Hayatın ilk defa ortaya çıkması bir mucizedir. Bu mucize sabahtan akşama kadar her hayatın varlığında yinelenip durmaktadır. Bu mucizenin sırrı da latif ve hep gizli bir sırdır. İnsan aklı bu sırrı, derinliğine tasavvur etmeye çalışırken hep şaşkına dönmüştür. Bilinmezliği karşısında apışıp kalmıştır. Ama sürekli düşünmeye ve irdelemeye müsait bitmez tükenmez bir alandır bu.

Ölüm de insan aklının derinliğine tasavvur edemediği bir başka sırdır. Çok kısa bir zamanda, aniden olup bitmektedir. Ölümün mahiyeti ile hayatın mahiyeti arasındaki mesafe büyük ve alabildiğine geniş bir mesafedir. Burası da düşünme, irdeleme için uygun ve uçsuz bucaksız bir alandır.

Ölümden sonraki hayat... O da bilinmez gaybın kapsamındadır. Ama hayatın ilk kez ortaya çıkması, onun için de kanıt oluşturmaktadır. Burası da düşünmek ve ibret almak için alabildiğine geniş bir alandır...

Ama ne yazık ki, şu insan denen yaratık bu kanıtlar ve sırlar üzerinde düşünmüyor, gereken sonuçları çıkarmıyor:

"Hiç kuşkusuz insan pek nankördür."

Yüce Allah, haksızlığa uğrayan ve kendisine yönelik saldırıyı bertaraf eden mazlumlara yönelik yardımının vurgulandığı, onlara yönelik zafer vadinin pekiştirildiği bir sahnede bunca kanıtı sunuyor, kalpleri onlara yöneltiyor.

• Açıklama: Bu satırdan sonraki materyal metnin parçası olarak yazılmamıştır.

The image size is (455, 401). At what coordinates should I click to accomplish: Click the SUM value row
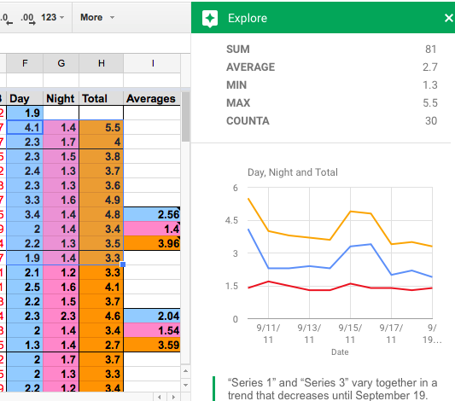click(x=331, y=49)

Bunu da Kur'an-ı Kerim'in evrensel sahneleri kalpleri harekete geçirmek için kullanmaya, yaratılıştaki hak. ve adalet yasalarını, evren ve varlık yasalarına bağlamaya ilişin yöntemi doğrultusunda gerçekleştiriyor.

MÜŞRİKLERE KARŞI TAKINILACAK TAVIR

Ayetlerin akışı, olağanüstü evrenin görkemli sahnelerinde yeralan ilahi kudretin kanıtlarını sunmada bu kesin ve sonuca bağlayıcı noktaya varınca, hitabı Hz. Peygambere -salât ve selâm üzerine olsun- yöneltiyor, müşriklere ve tartışmalarına aldırış etmeden kendi yolunu izlemesini istiyor. Yüce Allah'ın kendisi için seçtiği tebliğ etmesi ve bizzat kendisinin de uyması zorunluluğunu getirdiği hayat sistemini tartışma konusu yapmalarına, dillerine dolamalarına fırsat vermemesini istiyor.